Lett v. West

1945 OK 168, 158 P.2d 1010, 195 Okla. 461, 1945 Okla. LEXIS 401
CourtSupreme Court of Oklahoma
DecidedMay 22, 1945
DocketNo. 31357.
StatusPublished
Cited by2 cases

This text of 1945 OK 168 (Lett v. West) is published on Counsel Stack Legal Research, covering Supreme Court of Oklahoma primary law. Counsel Stack provides free access to over 12 million legal documents including statutes, case law, regulations, and constitutions.

Bluebook
Lett v. West, 1945 OK 168, 158 P.2d 1010, 195 Okla. 461, 1945 Okla. LEXIS 401 (Okla. 1945).

Opinion

PER CURIAM.

On March 18, 1931, plaintiff West and defendant Pfennighausen were each owners as tenants in common of a one-fourth undivided interest in lots 3 and 4 and S.EAA of S.W.14 of sec. 7, twp. 15 N., range 8 east, in Creek county. And on that date Pfennighausen gave West a mortgage covering his interest in said land and in other lands to secure the payment of indebtedness evidenced by note. Default having been made in payment, West' on April 26, 1932, instituted in the superior court at Bristow an action to foreclose said mortgage. Thereafter, on June 13, 1932, the same day on which personal service was had on Pfennighausen, he conveyed to plaintiff in error Lett all his mineral interest in the land so mortgaged and other lands not involved herein. Plaintiff amended by making Lett party defendant in the foreclosure action, and failing to obtain service in Creek county, of which county said Lett was not a resident, attempted service by publication. Neither defendant appeared and personal judgment was rendered against Pfennighausen for said indebtedness and a decree of foreclosure was entered against both defendants. Thereafter, and in pursuance of special execution, the interest of said defendants in the mortgaged premises was sold, and West being the purchaser thereof, same were conveyed to him by sheriff’s deed bearing date of August 21, 1933.

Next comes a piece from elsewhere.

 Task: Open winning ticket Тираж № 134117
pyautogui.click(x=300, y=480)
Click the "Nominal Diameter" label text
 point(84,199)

The present action seeks to quiet the title of West in and to said described lands and in N.E.14 of S.W.% of said section. The judgment of the trial court in determining the interest of the parties in said N.E.14 of S.W. 14, which was not covered by said mortgage, is not called in question on this appeal, and same is limited to the judgment quieting plaintiff’s title in lots 3 and 4 and S.E.% of N.W.14 of said section 7. Since the appeal was lodged it is admitted by Pfennighausen through counsel that the judgment of the trial court, so far as same affects his rights, is valid and the only error urged here is on behalf of Lett.

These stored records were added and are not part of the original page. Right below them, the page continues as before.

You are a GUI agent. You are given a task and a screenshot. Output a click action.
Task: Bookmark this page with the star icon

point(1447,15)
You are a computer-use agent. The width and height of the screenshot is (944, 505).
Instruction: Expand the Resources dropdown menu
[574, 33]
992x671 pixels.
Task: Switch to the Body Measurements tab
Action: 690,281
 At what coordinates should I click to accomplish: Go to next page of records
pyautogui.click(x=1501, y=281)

The finding of the trial court was general and the assignment of error is that the same is contrary to the law and the evidence.

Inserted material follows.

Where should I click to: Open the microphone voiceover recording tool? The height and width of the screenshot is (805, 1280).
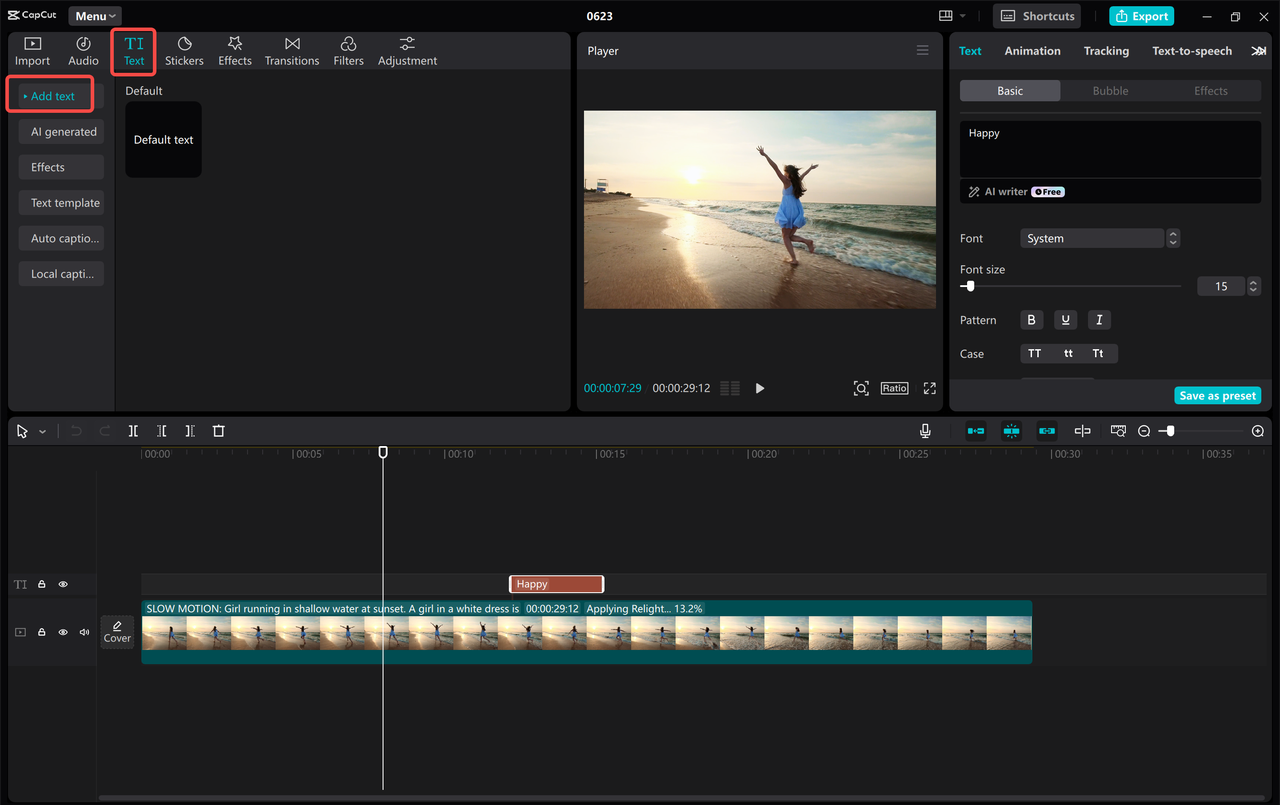point(924,430)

No personal service was had upon Lett in the foreclosure action and it is admitted that the publication notice directed against him was invalid. Hence, inasmuch as West claims title to the Lett interest solely through the sheriff’s deed, the soundness of the judgment of the trial court herein must depend upon the foreclosure judgment against Pfennighausen being effective to foreclose the interest of Lett by reason of privity.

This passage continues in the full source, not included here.